SUPPLIED PASSAGE:
####

Why doesn’t Julia fma automatically?

mj2984 · October 13, 2023, 3:31am

Is there any reason why the compiler doesn’t optimize these? I feel like having to do this is a detriment to high level programming, and especially the math like syntax that I can write in Julia (same expression I use in my paper).

jling · October 13, 2023, 3:34am

fma changes results because IEEE floating point numbers are weird.

ParadaCarleton · October 14, 2023, 8:20pm

Yes, it changes them to be more accurate (only 1 roundoff instead of 2), so this still really doesn’t make sense.

adienes · October 14, 2023, 8:23pm

Yes, it changes them to be more accurate (only 1 roundoff instead of 2), so this still really doesn’t make sense.

It changes them to be unpredictable

more accurate or not is mostly irrelevant here

nsajko · October 14, 2023, 10:30pm

I guess this was already discussed lots of times. One relevant thread:

The TLDR is because of correctness, it is assumed that the user uses the exact FP operations that are necessary, and changing the operations in such a way that the result is changed would be incorrect. This is consistent with other optimizations that compilers (not just Julia) do, in general an optimization is allowed if it doesn’t change any observable result.

The thread also gives specific examples of FP code that can break in such cases. Search for “error-free transforms” or “multi-word arithmetics” or “floating-point expansions” for more. An example Julia package that relies on the current behavior is MultiFloats. Many implementations of transcendental math functions would also be broken.

ParadaCarleton · October 15, 2023, 1:54am

They’re perfectly predictable; whenever you see A x + b, it gives the same answer, consistently, so people familiar with FMA can predict exactly what it will do. People who aren’t familiar with FMA can also predict exactly what it will do: It will calculate A x + b, and anything beyond that doesn’t matter to them, and because if your code relies on whether A x + b rounds exactly once or exactly twice, it’s bad code.

Oscar_Smith · October 15, 2023, 1:59am

The problem is a*b+c*d there are two ways to fuse this that will give different answers.

ParadaCarleton · October 15, 2023, 1:59am

It’s consistent with some other compilers (like C or C++) but not with others (like Haskell or every Python DSL for machine learning).

ParadaCarleton · October 15, 2023, 2:11am

Yeah, you’re right that this is an unfortunate case. That being said, I think it still makes sense to just pick a standard interpretation, since (a*b + (c*d)) or vice-versa will both usually be a bit more accurate than (a*b) + (c*d). Alternatively, we could choose to interpret anything more complex than a * b + c in strict numerical order, and just stick to the easy win of optimizing a * b + c.

jar1 · October 15, 2023, 8:14am

f(a,b) = a * b
f(a,b) + c

would then depend on inlining? Are floating point results allowed to depend on inlining?

nsajko · October 15, 2023, 10:19am

Not sure what you mean. If I make a program that prints “hello world”, in whichever language, I wouldn’t expect it to print “hello Earth”. Unless that was somehow explicitly allowed by some documented semantics, of course.

Palli · October 15, 2023, 7:50pm

Or rather would depend on inlining NOT happening, or at least if inlining done, not behaving as if written as one function. And that would be reasonable to do.

####

GIVEN INFORMATION:
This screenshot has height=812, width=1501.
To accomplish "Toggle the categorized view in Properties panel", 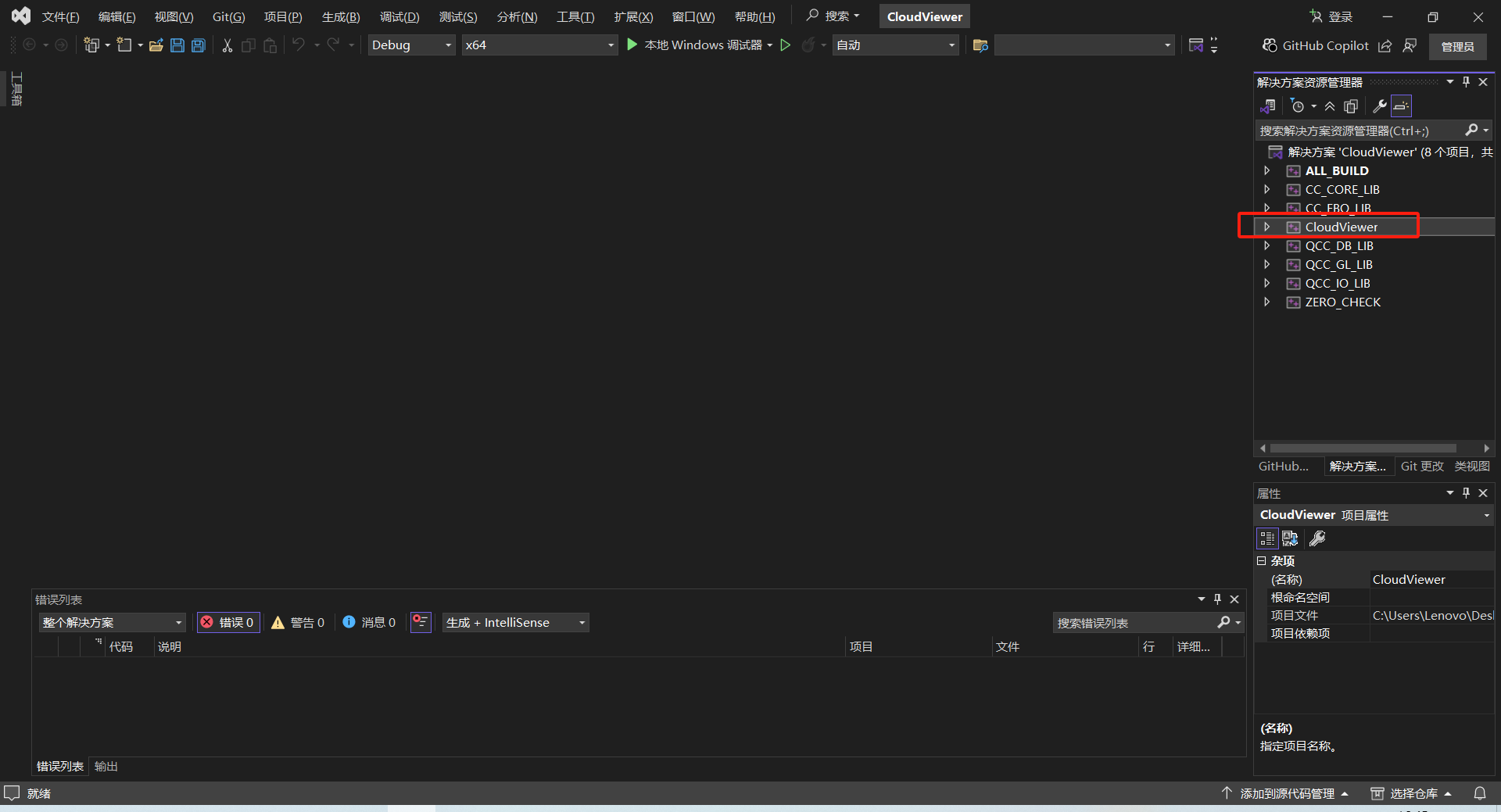I will (1266, 538).
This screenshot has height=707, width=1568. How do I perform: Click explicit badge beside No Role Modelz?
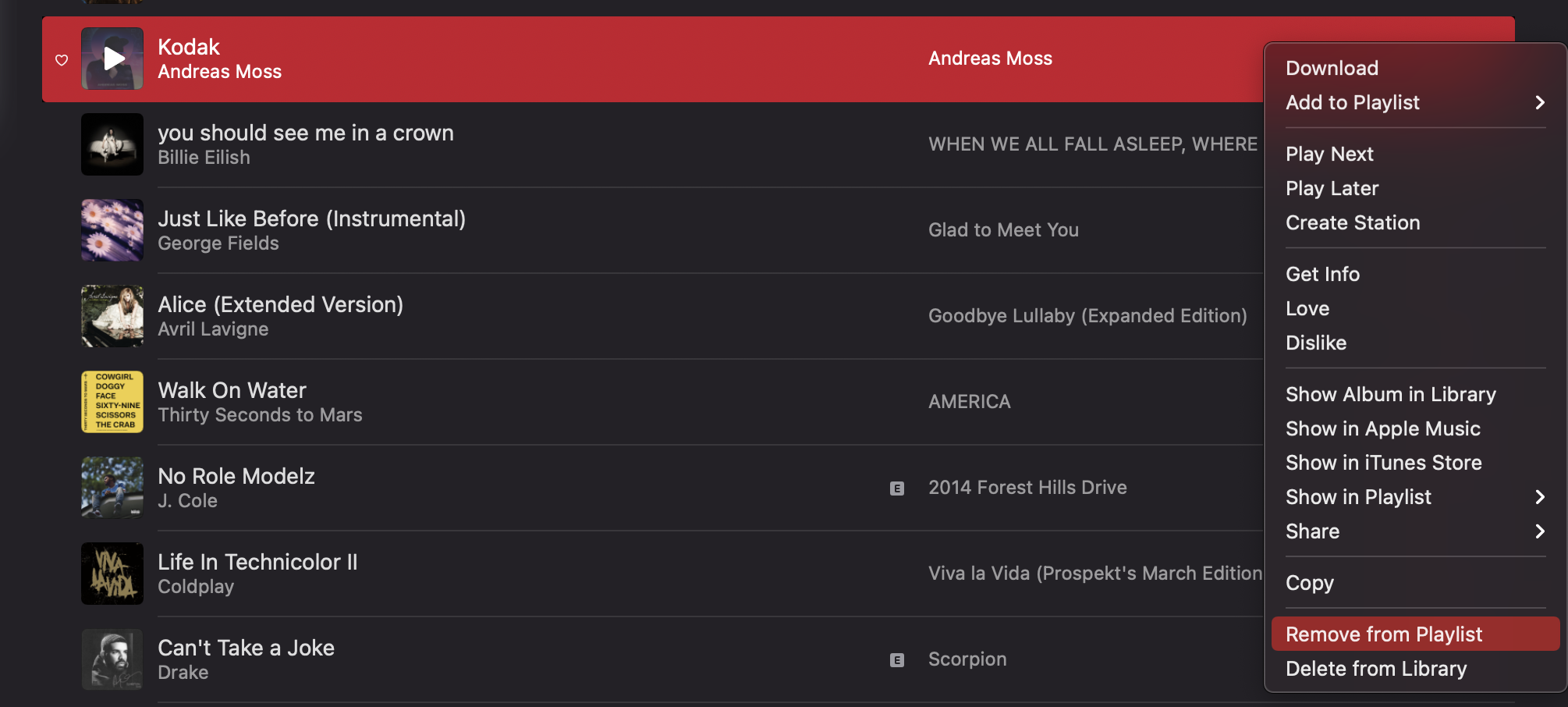897,489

####

WRITTEN TASK:
Retype the part of the thread on automatic fma in Julia that begins at the words "ParadaCarleton · October 15, 2023, 1:54am" and ends after the words "for machine learning).". The material here was taken from a separate source.

SOLUTION TO THE EXERCISE:
ParadaCarleton · October 15, 2023, 1:54am

They’re perfectly predictable; whenever you see A x + b, it gives the same answer, consistently, so people familiar with FMA can predict exactly what it will do. People who aren’t familiar with FMA can also predict exactly what it will do: It will calculate A x + b, and anything beyond that doesn’t matter to them, and because if your code relies on whether A x + b rounds exactly once or exactly twice, it’s bad code.

Oscar_Smith · October 15, 2023, 1:59am

The problem is a*b+c*d there are two ways to fuse this that will give different answers.

ParadaCarleton · October 15, 2023, 1:59am

It’s consistent with some other compilers (like C or C++) but not with others (like Haskell or every Python DSL for machine learning).